Kunio Shimizu (清水 邦夫, Shimizu Kunio) (17 November 1936 – 15 April 2021) was a Japanese playwright. Niigata is his hometown, which is located on the Japan Sea. At Tama University of Fine Arts Shimizu was a professor working in the Moving Images and Performing Arts Department.

==Life==
Shimizu Kunio grew up in Niigata Prefecture. His father was a policeman. As a student at Waseda University located in Tokyo Shimizu wrote The Signatory in 1958 as well as Tomorrow I'll Put Flowers There in 1959. These plays were produced in the year 1960 by Seihai, a professional theatre company. After he finished studying at Waseda University Shimizu worked at Iwanami Productions, which is a Tokyo firm. There he wrote scenarios for documentaries as well as public relations films. In 1965 he went on to be an independent playwright and left the company. Somewhere around 1968 Yukio Ninagawa asked Shimizu to write a play for him to direct. At the time, Ninagawa was an actor for Seihai. Shimizu wrote Such a Serious Frivolity for Ninagawa to produce, however, even though Ninagawa wanted to produce the play the script got rejected. Due to this incident Ninagawa and some other people who worked with him left Seihai. They made a new company that was called the Modern People's Theater. Around this time there was a lot of social disruption. Young people across Japan from what was called the New Left started political argumentative meetings. Therefore, Shimizu wrote some plays in order to bring up a sense of the view of the people whose political reform demands were not being met. Shimizu Kunio married Matsumoto Noriko who was an actress. Together they founded a group of entertainers called the Winter Tree Company (Mokutōsha). He also set up the Modern Man's Theater (Gendaijin gekijō) along with Ninagawa.

==Plays==
The plays he wrote include The Dressing Room (Gakuya), Such a Serious Frivolity (Shinjō afururu keihakusa), Tango at the End of Winter (Tango fugu no owari ni), When We Go Down That Great Unfeeling River (Bokura ga hijō no taiga o kudaru toki), and An Older Sister, Burning Like a Flame (Hi no yō ni samishii ane ga ita). Shimizu Kunio went to Waseda University and started writing plays to be performed in the 1960s. His play When We Go Down That Great Unfeeling River (Bokura ga hijō no taiga o kudaro tiki) received the Kishida Prize for Drama for being the best play in the year 1974. Some of the topics Shimizu's plays deal with include reality and illusion, the present and the past, and also memories of the past. His plays incorporate the past as well as the present. Furthermore, memory plays an important role in his plays as there is always the question of which character's memory is correct. These techniques are displayed in the play The Dressing Room two ghosts of two actresses are looking at two actresses who are still living. The plot of this play is based on the memories of these characters. One theme that is in many of his plays has to do with the city versus the country. Another theme that is present in some of Shimizu's plays is memories having power. Also, a longing and an affection for the past are themes present in his work. In many of Shimizu's plays the dramatic tension centers between siblings and their parents. For example, even though his plays are ironic or comedic, a death often occurs in the end.
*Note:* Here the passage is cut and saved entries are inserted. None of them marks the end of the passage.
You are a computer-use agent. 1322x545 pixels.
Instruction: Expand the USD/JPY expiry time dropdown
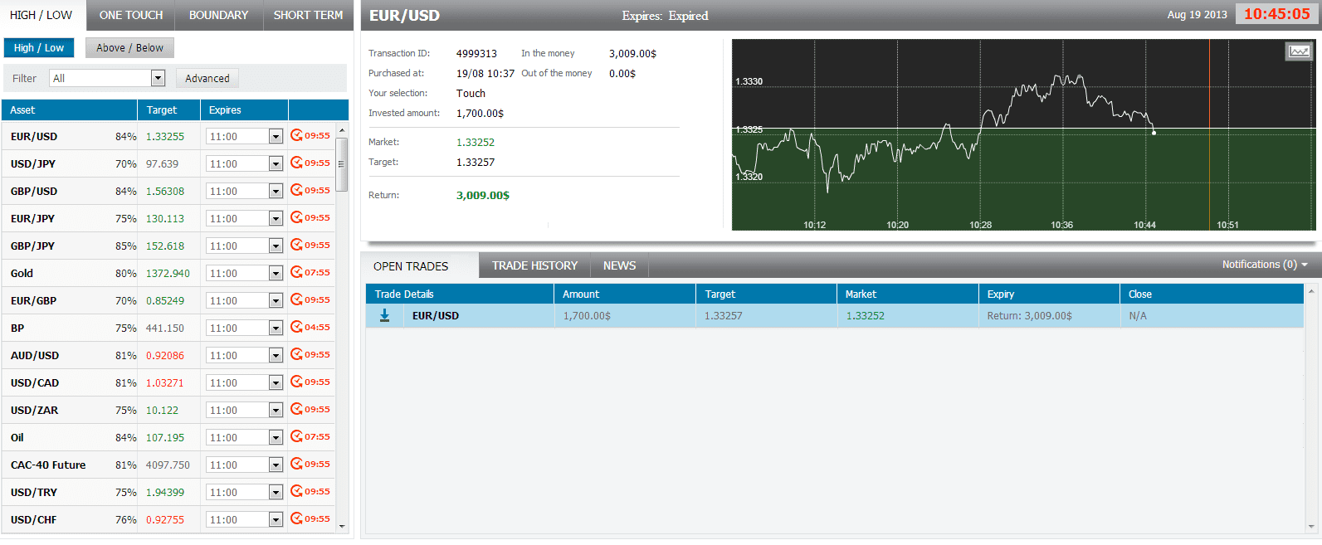click(x=276, y=164)
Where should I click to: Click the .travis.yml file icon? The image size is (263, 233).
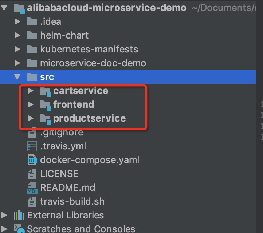[32, 146]
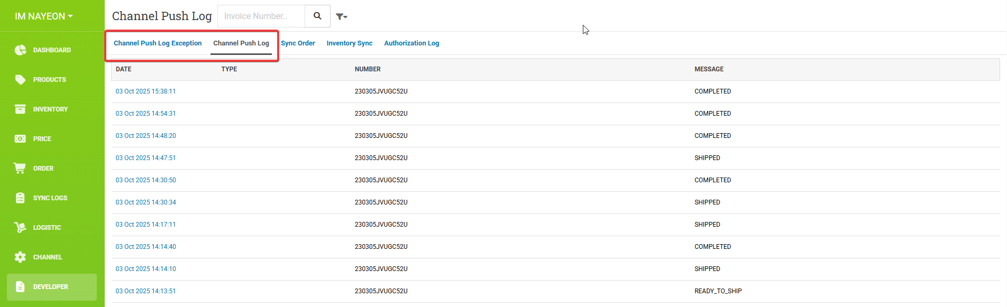This screenshot has width=1007, height=307.
Task: Focus the Invoice Number search field
Action: [261, 16]
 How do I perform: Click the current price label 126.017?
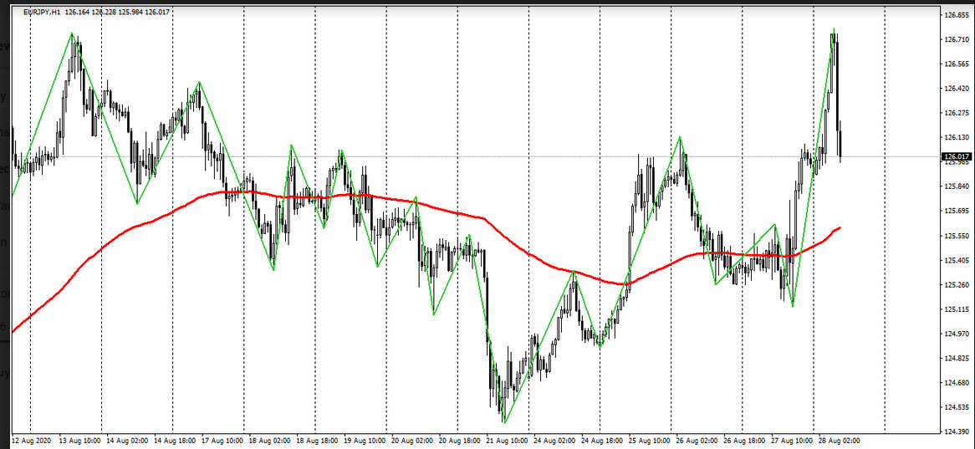coord(956,156)
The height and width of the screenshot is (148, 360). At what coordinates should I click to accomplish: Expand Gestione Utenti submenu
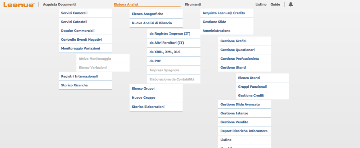233,68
In the play When We Go Down That Great Unfeeling River (Bokura ga hijō no taiga o kudaru toki) the main characters are a man, his oldest son, and his younger son. The play is set inside a public restroom. Overall, the play has to do with politics, however, other topics are also mentioned. In the play An Older Sister, Burning Like a Flame (Hi no yo ni samishii ane ga ita) the actor in the play has mental problems due to weird powers that a person who says she is his older sister is putting on him. Due to this he strangles his wife when it has been suggested that a brother and sister have had a child together. Shimizu seems to use the relationships among family members as an important point in his plays. Sometimes these relationships are harmful to his characters. Another thing that sometimes happens in Shimizu's plays are the personalities change from one character to a different character throughout the play. Another important theme that comes up in Shimizu's plays is the country versus the city. Shimizu sees the countryside as unsafe. The countryside represents the things that people run away from in their lives.
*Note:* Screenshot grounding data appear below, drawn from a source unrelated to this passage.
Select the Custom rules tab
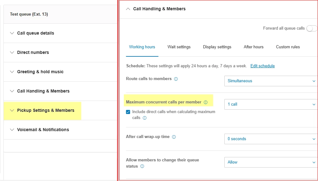The height and width of the screenshot is (181, 318). pos(288,47)
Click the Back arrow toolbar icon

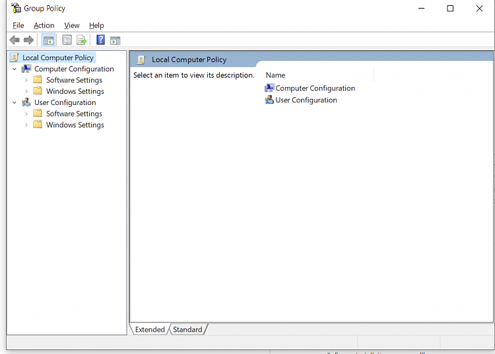[15, 40]
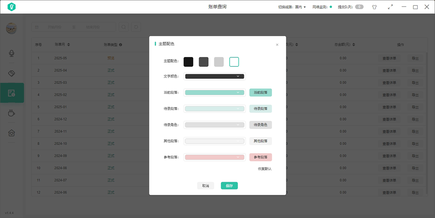Toggle fullscreen using the expand arrows icon
This screenshot has height=218, width=435.
point(390,7)
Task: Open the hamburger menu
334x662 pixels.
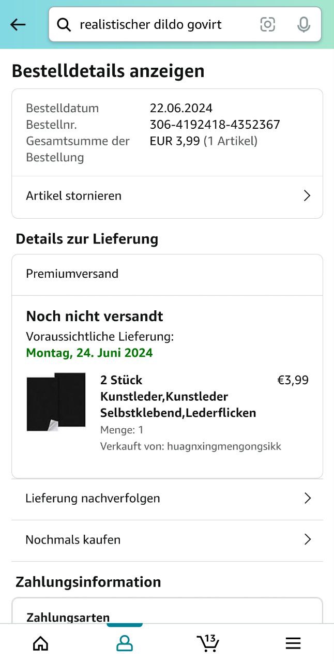Action: [x=293, y=643]
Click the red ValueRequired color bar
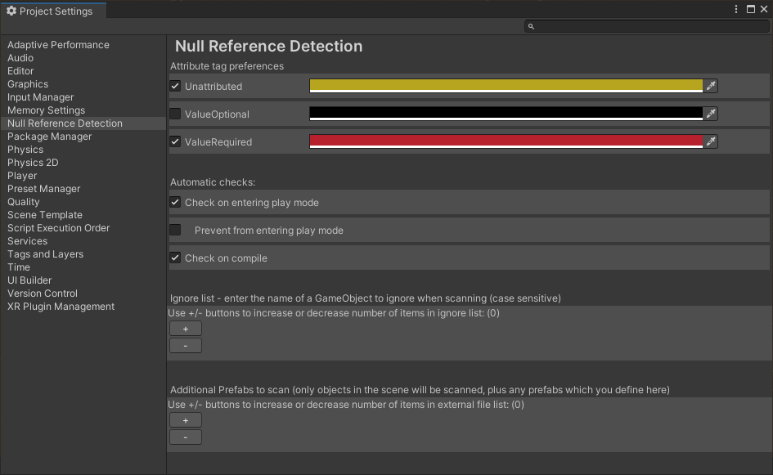 tap(503, 141)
The Dressing Room (Gakuya) is a play that takes place backstage. In the play there are four actresses who are getting ready for a production of The Seagull, a play by Anton Chekhov. However, during the play it is learned that everything is not just what it seems. The play has theme of memory not being perfect and memory lasting beyond the body and into death.
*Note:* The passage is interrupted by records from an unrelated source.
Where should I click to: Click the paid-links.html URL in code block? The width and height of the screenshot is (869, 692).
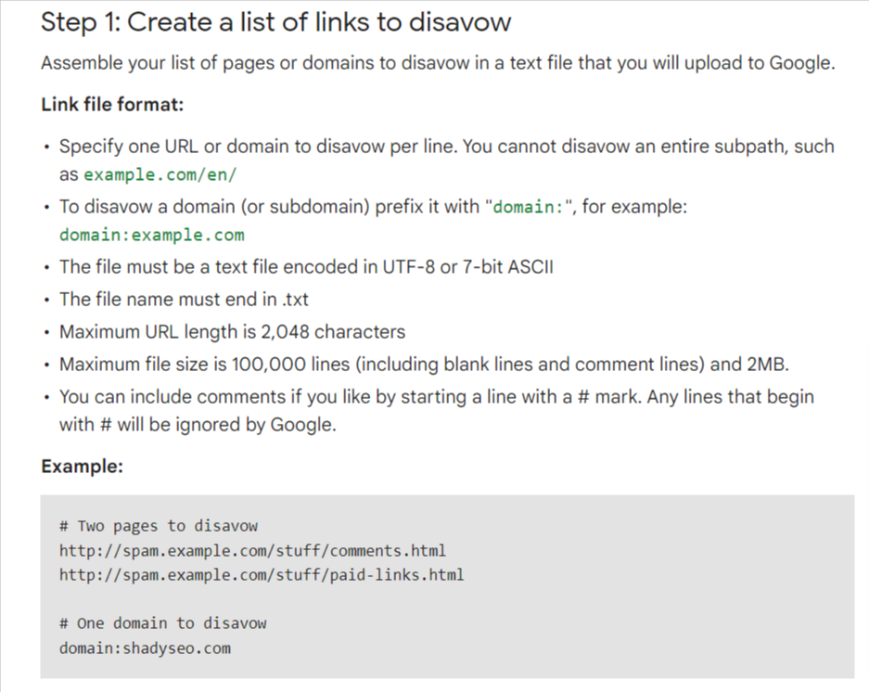point(262,575)
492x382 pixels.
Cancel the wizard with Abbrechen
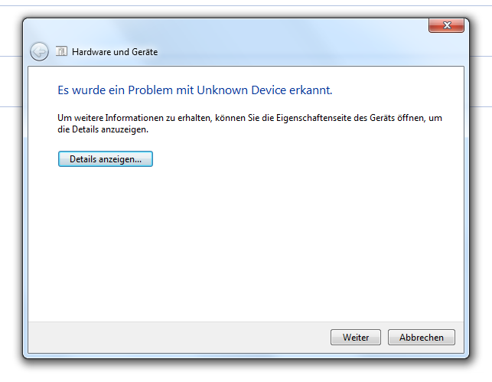click(422, 337)
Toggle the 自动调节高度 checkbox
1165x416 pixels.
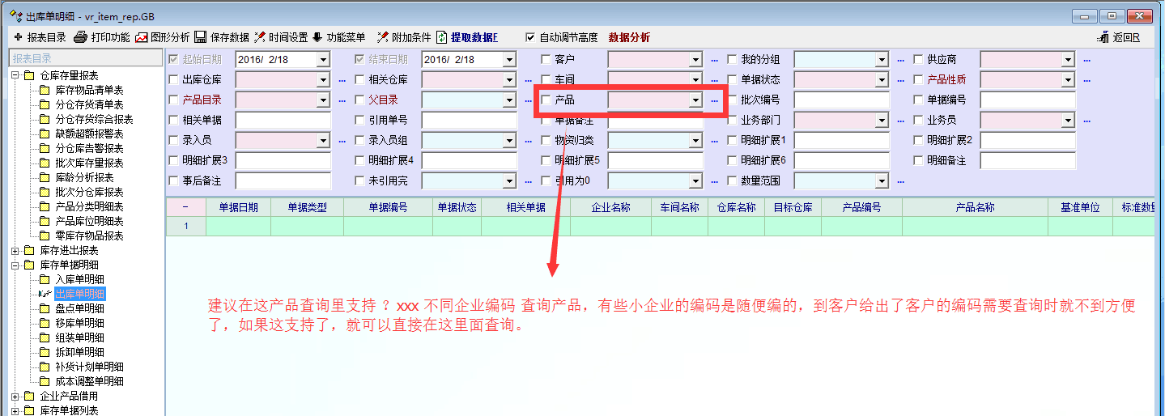coord(530,37)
==Style of Japanese plays in the 1960s==
Shimizu Kunio wrote in the time period of the 1960s. Other Japanese playwrights who also wrote during this time period include Shūji Terayama, Jūrō Kara, Kōbō Abe, Minoru Betsuyaku, Shōgo Ōta and Ren Saitō. Like Shimizu these playwrights had memories of the war. The plays of the 1960s in Japan took on a style different style from shingeki, while shingeki strayed away from the traditional theatre of Japan and instead was inspired by the theatre of Europe, the 1960s style of angura, an avant-garde theatre movement, aspired to have a Japanese style. However, even though a Japanese style was a focus, European plays still influenced the plays of this time period.
The Japanese theatre of the 1960s also was influenced by the Japanese styles of nō and kabuki. The body is a focus of plays in this time period. There was an emphasis on the live performance over the text.

==Influences==
There are works of Shimizu that have become postwar theatre classics. He wrote that Kōbō Abe influenced him as well as being an example to him. Shimizu has recurring themes in his plays such as a frustrated search for a personal identity and madness. Furthermore, another common component of Shimizu's plays are having the central drama come from siblings and their parents. Shimizu also makes use of other literature, which usually comes from drama as well as poetry in the West. He uses these works in order to make his scenes more powerful. For example, An Older Sister, Burning Like a Flame (yō ni samishii ane ga ita) used the works of Othello by Shakespeare. Shimizu also appears to have a similar style as Anton Chekhov, a Russian playwright, in terms of how Chekhov uses a mixture of light humor as well as an intense feeling of wanting something. However, there are some differences between the works of Chekhov and Shimizu. For example, the characters of Chekhov are not capable of bringing out the energy and sense they need to change their lives. The characters of Shimizu, however, express a lot of energy. Also, in the works of Chekhov, usually the main character is alive in the end while in Shimizu's works the main character usually does not end up living.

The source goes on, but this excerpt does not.